Some artists oppose writing such songs, but they say the audience demand is strong.
Singer Nardev Bainiwal, who lives in Haryana state and owns the Jawan Music Co., has a song on Kashmir that got 1.9 million hits on YouTube.
“We write songs about things people want,” Bainiwal says, noting his main audience is from smaller cities and towns in northern India where Internet penetration has picked up in recent years.
Google Trends has shown an increase in Indians using search terms like “marry Kashmiri girl” and “buy land in Kashmir.”
“I am personally against such declarations, but if we don’t make these songs, someone else will and we will lose out on money,” Bainiwal says.
Nirmal says that since he published his song Aug. 5, he has earned nearly $100 for work that cost him about $20 to produce.

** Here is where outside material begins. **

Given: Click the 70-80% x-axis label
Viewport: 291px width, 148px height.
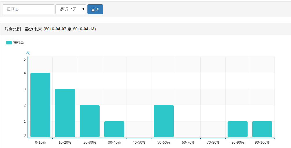Looking at the screenshot, I should (x=213, y=143).
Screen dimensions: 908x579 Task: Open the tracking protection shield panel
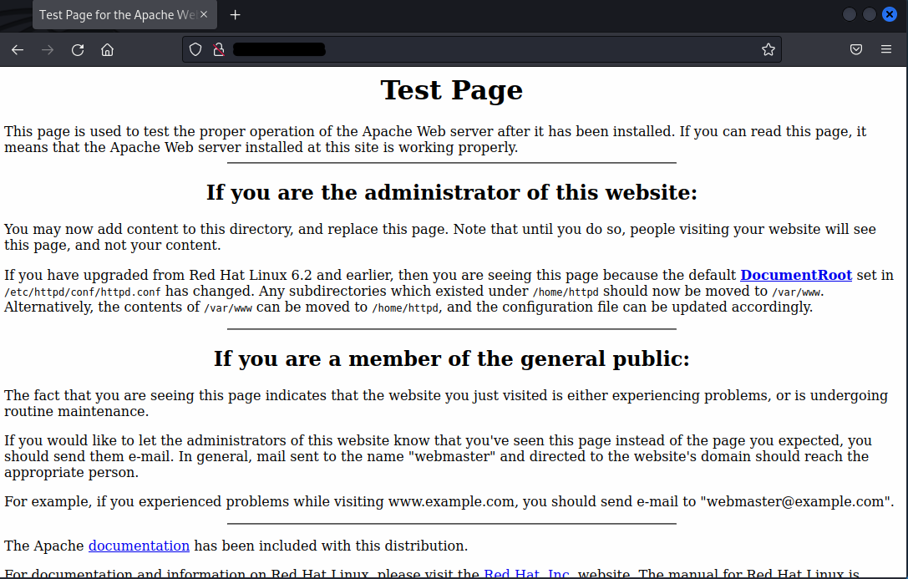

He says the key is to keep abreast of the news and gauge the public mood. He has songs ready if India’s Supreme Court allows a Hindu temple be built on a site where hard-liners in 1992 attacked and demolished a 16th century mosque, sparking deadly Hindu-Muslim violence.
“Songs about building of the temple could be my next hit,” he says.
Apart from the online revenue, the artists also perform concerts. Nirmal has had 10 shows in the last two weeks.
“The business,” Nirmal says, “is booming.”